Comic opera in three acts by Richard Strauss
A suburb of London, around 1780: Sir Morosus, a retired admiral, leads a secluded life due to his extreme sensitivity to noise following an explosion on his ship. Rich and in his midsixties, he associates only with his housekeeper, whose constant chatter irritates him, and his barber, his only friend. The housekeeper considers she would be the ideal wife for the old Morosus and tries to enlist the barber’s help with her plan. However, the barber accuses her of being an «blithering, doddering old woman” and she him a «hedge-priest and fugitive on the run”. Their noisy quarrel attracts the attention of Sir Morosus, who shoos the housekeeper away. As he shaves him, the barber tries – not without success – to persuade Morosus to marry a young woman. However, Morosus has his doubts: «The only place you will find a silent woman is in a graveyard ...” To everyone’s surprise. Henry enters the scene, Sir Morosus’s nephew who disappeared while studying in Italy. Morosus is ecstatic to have found a blood-relative to whom he can pass on his fortune. However, he soon discovers to his horror that Henry has travelled to England as a member of a touring Italian opera troupe and, adding insult to injury, has married the troupe’s prima donna, Aminta. When Henry’s colleagues appear, Morosus hurls insults at them about their station in life. He disinherits his nephew and orders the barber to find him a young, silent wife. The outraged players are pacified by the barber. They listen with fascination as he tells them of the riches of Sir Morosus and are manifestly moved when Henry avows his love for Aminta and his loyalty to the troupe, even at the cost of his inheritance. When the barber finally puts forward a plot to «cure” Sir Morosus and win back Henry’s inheritance for him, their enthusiasm is boundless.

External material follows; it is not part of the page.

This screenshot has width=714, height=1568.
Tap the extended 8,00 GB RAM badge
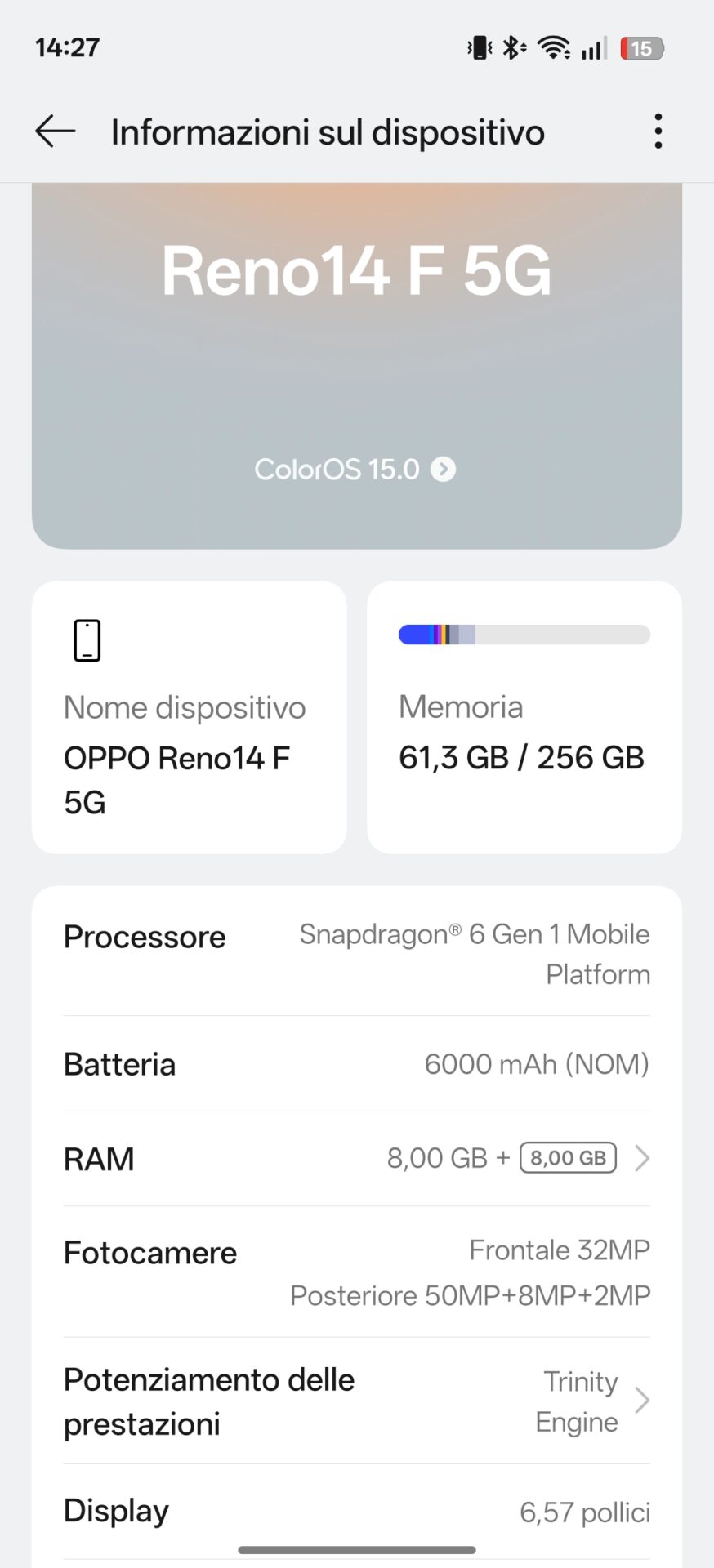(x=568, y=1158)
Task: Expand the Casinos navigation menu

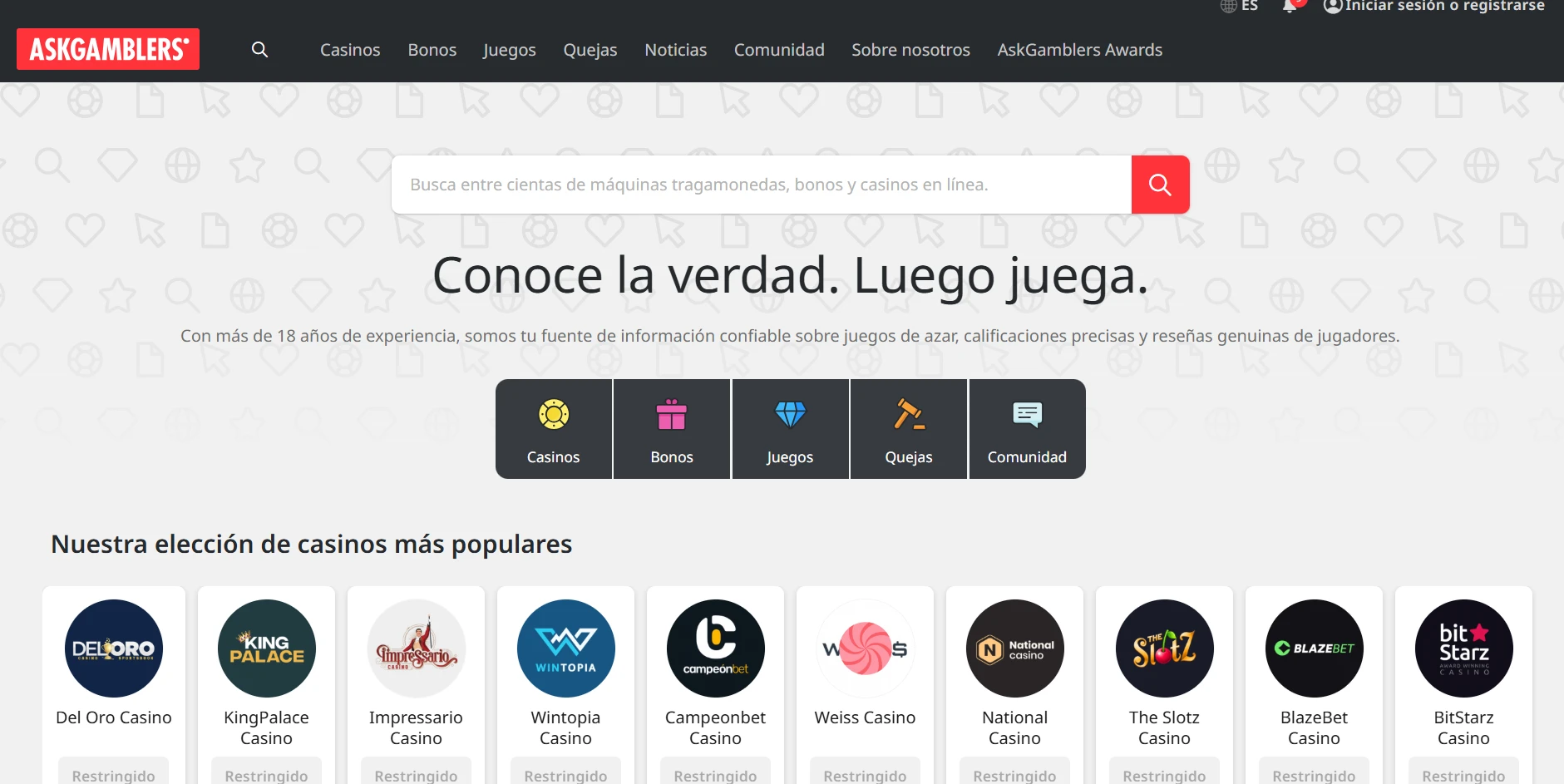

The following day, the barber puts his plan into action with the help of the opera troupe. The three female members of the company are presented to Sir Morosus as potential wives. He chooses Aminta, who plays a sweet, quiet peasant girl. Two actors, one playing the role of priest, the other that of notary, complete the bluff by marrying the two, toasting the bride and groom. Hardly are they alone than the bride becomes a woman possessed: her destructive frenzy brings Morosus to the edge of despair. As if by chance, Henry enters and calms her. He appeases his grateful uncle with the prospect of a quick divorce. The two are reconciled, and Mororsus retires to bed. Henry embraces his beloved Aminta.
On the third day, the final stage of the barber’s intrigue is carried out.
As Lady Morosus, Aminta has the admiral’s house cleaned out and redecorated to suit her taste. The noise of the workmen makes Morosus’s life hardly worth living, but the final straw comes in the form of Aminta pretending to give a singing lesson, with Henry playing a musician.
Finally, the barber announces the arrival of the Chief Justice to make arrangements for the divorce. Once again, the players take their revenge for Sir Morosus’ insults. The old man threatens to commit suicide when the Chief Justice denies his request for a divorce.
The time has come to reveal the hoax.
When Morosus discovers what a rough time he has been given, against all expectations he responds with conciliatory amusement, recognising the beneficial effects of the charade. The players have found a new friend, Henry and Aminta a home.
In silent contentment, Morosus acknowledges his satisfaction with his life.